**Short problem a**
Pull out the rows below, from the first row through the line holding "point(1029,525)", inclusive, and reproduce them unchanged.

While there is still much debate as to the exact causes of the Great Depression, there is no doubt that it began with a decline in industrial production in early 1929. However, this decline did not necessarily mean that a depression was inevitable, for example, similar downturns had been experienced in 1907 and 1921 without the devastating effects of a depression. This industrial downturn in 1929, however, was caused by the Federal Reserve's "contractionary monetary policy in 1928 and 1929," (Temin) which attempted to stop what the Fed viewed as a speculative upswing in stock prices. In other words, the Federal Reserve restricted the flow of capital in order to reduce what they saw as an over-inflated stock price bubble. While the boom in the stock market may or may not have been a speculative bubble, the Fed's tightening of credit is commonly blamed for the decrease in industrial production in early 1929.
This initial downturn in the economy which became apparent by mid-1929, was not necessarily destined to turn into a
full blown depression. The economy was indeed fragile, but it was four other events which, in addition to the Fed's actions, pushed the American economy over the edge into the Great Depression. The first event was the crash of the stock market on October 29th 1929, next came the Smoot-Hawley tariff of 1930, then came the "first banking crisis," and ultimately "the worldwide collapse of commodity prices." (Temin) While the stock market crash was devastating, it alone was not enough to cause the Great Depression, as other equally devastating stock market downturns had been survived.

**Short problem b**
Copy the passage on the Great Depression above word for word, from "This initial downturn" through "had been survived.", inclusive.

**Task inputs**
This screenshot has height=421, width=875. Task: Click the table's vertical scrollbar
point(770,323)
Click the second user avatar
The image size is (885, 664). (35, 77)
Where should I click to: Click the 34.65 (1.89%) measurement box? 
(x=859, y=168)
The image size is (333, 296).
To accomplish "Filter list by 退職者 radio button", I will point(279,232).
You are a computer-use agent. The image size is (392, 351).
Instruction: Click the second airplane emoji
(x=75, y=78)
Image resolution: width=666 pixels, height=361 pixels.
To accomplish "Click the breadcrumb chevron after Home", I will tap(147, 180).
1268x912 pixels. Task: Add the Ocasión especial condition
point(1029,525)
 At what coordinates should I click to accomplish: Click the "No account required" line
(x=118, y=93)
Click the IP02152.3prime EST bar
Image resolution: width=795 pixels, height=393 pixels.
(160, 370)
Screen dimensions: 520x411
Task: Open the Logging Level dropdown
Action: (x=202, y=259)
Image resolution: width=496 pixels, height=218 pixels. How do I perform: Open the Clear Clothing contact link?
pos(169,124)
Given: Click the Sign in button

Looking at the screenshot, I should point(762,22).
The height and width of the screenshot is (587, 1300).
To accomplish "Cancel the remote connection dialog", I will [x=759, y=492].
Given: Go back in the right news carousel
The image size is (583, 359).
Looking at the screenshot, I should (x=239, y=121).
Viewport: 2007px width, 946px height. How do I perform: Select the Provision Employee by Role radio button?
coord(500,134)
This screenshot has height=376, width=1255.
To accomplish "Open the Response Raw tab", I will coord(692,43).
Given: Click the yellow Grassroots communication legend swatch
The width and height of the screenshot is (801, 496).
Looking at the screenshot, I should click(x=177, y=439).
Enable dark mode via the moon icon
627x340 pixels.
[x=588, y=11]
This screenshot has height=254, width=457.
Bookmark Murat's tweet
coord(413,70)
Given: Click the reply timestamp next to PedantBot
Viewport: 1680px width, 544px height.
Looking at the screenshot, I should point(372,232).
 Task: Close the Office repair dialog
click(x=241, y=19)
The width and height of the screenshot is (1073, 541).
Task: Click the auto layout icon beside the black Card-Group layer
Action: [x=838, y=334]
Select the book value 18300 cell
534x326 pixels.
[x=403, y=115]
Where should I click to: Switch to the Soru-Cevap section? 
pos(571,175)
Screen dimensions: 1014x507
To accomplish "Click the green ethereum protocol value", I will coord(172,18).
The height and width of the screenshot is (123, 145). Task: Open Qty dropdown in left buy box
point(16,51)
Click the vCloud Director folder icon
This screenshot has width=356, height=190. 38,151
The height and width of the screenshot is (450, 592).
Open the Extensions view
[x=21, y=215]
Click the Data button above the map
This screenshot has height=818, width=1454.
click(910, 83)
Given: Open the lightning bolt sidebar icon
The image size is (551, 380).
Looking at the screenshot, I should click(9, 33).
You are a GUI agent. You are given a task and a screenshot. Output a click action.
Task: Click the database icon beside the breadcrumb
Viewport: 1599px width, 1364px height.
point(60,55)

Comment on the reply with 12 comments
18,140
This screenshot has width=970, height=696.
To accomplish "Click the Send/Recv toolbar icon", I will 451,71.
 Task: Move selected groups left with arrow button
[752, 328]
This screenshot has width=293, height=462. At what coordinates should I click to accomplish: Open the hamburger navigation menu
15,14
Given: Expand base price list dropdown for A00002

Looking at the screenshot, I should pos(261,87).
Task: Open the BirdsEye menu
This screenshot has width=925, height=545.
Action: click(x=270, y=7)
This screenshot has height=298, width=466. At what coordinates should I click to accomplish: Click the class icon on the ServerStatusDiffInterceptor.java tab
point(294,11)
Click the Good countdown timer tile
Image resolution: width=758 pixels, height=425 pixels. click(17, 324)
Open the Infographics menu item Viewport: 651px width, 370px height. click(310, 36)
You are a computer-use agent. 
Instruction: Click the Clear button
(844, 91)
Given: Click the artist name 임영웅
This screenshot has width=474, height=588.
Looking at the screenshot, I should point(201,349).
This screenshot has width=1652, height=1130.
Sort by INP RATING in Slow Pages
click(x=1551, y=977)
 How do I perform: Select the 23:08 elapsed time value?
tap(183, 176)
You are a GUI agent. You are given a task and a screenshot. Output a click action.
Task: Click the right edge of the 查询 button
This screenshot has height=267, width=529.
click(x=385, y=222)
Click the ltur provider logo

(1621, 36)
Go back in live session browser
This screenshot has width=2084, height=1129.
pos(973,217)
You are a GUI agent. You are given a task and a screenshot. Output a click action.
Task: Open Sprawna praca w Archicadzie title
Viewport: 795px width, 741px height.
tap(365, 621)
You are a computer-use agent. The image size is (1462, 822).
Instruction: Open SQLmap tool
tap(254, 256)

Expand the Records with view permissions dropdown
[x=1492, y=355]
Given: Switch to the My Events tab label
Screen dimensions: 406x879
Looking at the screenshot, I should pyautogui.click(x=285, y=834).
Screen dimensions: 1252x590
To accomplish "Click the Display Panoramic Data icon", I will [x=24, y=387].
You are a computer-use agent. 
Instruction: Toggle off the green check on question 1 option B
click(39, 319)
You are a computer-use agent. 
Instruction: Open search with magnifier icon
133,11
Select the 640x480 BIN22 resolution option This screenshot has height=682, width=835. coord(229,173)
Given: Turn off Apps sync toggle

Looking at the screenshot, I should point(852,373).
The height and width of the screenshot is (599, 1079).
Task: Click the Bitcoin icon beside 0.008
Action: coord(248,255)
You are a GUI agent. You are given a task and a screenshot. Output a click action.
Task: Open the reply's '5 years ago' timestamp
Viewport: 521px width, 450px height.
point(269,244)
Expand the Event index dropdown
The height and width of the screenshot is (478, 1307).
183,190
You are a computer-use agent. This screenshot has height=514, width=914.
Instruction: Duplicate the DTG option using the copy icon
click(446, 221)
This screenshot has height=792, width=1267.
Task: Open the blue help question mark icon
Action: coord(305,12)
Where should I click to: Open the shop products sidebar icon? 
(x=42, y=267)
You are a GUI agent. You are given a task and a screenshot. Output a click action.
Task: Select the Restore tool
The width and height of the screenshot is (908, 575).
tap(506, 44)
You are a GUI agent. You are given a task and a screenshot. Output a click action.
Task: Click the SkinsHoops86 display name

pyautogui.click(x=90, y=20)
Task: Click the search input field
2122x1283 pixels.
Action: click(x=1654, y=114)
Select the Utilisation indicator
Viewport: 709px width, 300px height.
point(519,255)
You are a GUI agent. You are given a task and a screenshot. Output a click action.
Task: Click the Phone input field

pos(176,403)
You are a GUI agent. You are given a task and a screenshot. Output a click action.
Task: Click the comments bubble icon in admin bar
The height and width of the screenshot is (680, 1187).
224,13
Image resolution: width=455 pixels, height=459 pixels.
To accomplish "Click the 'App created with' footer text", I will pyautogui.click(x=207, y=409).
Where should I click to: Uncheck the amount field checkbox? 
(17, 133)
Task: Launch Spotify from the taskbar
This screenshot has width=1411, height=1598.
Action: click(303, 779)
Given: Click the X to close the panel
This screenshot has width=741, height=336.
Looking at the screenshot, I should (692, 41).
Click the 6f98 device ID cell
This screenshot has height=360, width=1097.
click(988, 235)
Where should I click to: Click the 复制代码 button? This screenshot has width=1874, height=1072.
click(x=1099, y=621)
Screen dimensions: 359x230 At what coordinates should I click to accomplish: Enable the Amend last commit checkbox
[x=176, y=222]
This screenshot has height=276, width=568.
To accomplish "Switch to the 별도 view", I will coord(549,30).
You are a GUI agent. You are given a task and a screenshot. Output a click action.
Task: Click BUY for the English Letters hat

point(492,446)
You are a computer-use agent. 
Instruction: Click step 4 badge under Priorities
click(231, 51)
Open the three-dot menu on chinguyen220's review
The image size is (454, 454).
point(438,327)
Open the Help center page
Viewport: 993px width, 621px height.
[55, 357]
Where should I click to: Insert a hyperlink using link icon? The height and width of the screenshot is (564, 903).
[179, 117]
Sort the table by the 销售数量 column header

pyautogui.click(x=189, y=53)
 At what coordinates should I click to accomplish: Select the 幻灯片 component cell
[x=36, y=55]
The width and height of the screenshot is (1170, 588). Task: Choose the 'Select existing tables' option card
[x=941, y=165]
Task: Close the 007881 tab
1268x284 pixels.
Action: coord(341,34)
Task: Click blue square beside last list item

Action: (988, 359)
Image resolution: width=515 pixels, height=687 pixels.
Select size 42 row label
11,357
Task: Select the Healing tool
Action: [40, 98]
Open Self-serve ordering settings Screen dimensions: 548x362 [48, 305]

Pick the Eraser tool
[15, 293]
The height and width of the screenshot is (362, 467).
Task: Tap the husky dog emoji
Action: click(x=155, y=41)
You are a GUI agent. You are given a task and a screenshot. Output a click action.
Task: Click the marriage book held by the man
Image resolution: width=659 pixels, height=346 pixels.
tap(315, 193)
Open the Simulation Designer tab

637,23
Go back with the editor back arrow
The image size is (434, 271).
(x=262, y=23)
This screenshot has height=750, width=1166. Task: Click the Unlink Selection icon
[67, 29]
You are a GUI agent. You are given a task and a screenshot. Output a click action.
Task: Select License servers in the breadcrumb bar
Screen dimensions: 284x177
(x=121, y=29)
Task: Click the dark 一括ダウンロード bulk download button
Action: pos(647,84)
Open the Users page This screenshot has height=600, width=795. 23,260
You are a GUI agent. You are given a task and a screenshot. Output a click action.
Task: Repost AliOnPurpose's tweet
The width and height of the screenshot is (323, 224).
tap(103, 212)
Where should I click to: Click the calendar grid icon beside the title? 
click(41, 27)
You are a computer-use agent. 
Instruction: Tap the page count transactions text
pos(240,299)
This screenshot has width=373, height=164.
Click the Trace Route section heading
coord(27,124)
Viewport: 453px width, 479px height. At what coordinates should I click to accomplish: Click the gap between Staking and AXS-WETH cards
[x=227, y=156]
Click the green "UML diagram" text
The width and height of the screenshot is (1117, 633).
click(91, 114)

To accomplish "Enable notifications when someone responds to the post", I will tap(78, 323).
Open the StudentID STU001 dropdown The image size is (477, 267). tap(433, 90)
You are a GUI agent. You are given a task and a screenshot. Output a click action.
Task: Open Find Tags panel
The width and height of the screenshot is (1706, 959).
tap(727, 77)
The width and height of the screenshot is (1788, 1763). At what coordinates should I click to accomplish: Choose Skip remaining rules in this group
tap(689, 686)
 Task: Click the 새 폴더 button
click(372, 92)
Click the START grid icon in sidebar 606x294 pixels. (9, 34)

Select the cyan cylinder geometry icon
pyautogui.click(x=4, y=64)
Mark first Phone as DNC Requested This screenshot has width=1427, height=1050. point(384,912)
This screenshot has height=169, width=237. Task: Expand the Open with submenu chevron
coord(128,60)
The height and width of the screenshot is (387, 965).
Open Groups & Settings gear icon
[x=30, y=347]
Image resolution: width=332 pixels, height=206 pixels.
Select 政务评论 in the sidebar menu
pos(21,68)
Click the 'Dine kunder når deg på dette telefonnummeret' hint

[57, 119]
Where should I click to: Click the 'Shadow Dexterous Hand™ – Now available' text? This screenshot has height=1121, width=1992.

**Expected answer a**
This screenshot has height=421, width=875. Task: Click the table's vertical scrollbar
point(770,323)
Click the second user avatar
The image size is (885, 664). (35, 77)
Where should I click to: Click the 34.65 (1.89%) measurement box? 
(x=859, y=168)
The image size is (333, 296).
To accomplish "Filter list by 退職者 radio button", I will point(279,232).
You are a computer-use agent. The image size is (392, 351).
Instruction: Click the second airplane emoji
(x=75, y=78)
Image resolution: width=666 pixels, height=361 pixels.
To accomplish "Click the breadcrumb chevron after Home", I will tap(147, 180).
1268x912 pixels. Task: Add the Ocasión especial condition
point(1029,525)

**Expected answer b**
This initial downturn in the economy which became apparent by mid-1929, was not necessarily destined to turn into a
full blown depression. The economy was indeed fragile, but it was four other events which, in addition to the Fed's actions, pushed the American economy over the edge into the Great Depression. The first event was the crash of the stock market on October 29th 1929, next came the Smoot-Hawley tariff of 1930, then came the "first banking crisis," and ultimately "the worldwide collapse of commodity prices." (Temin) While the stock market crash was devastating, it alone was not enough to cause the Great Depression, as other equally devastating stock market downturns had been survived.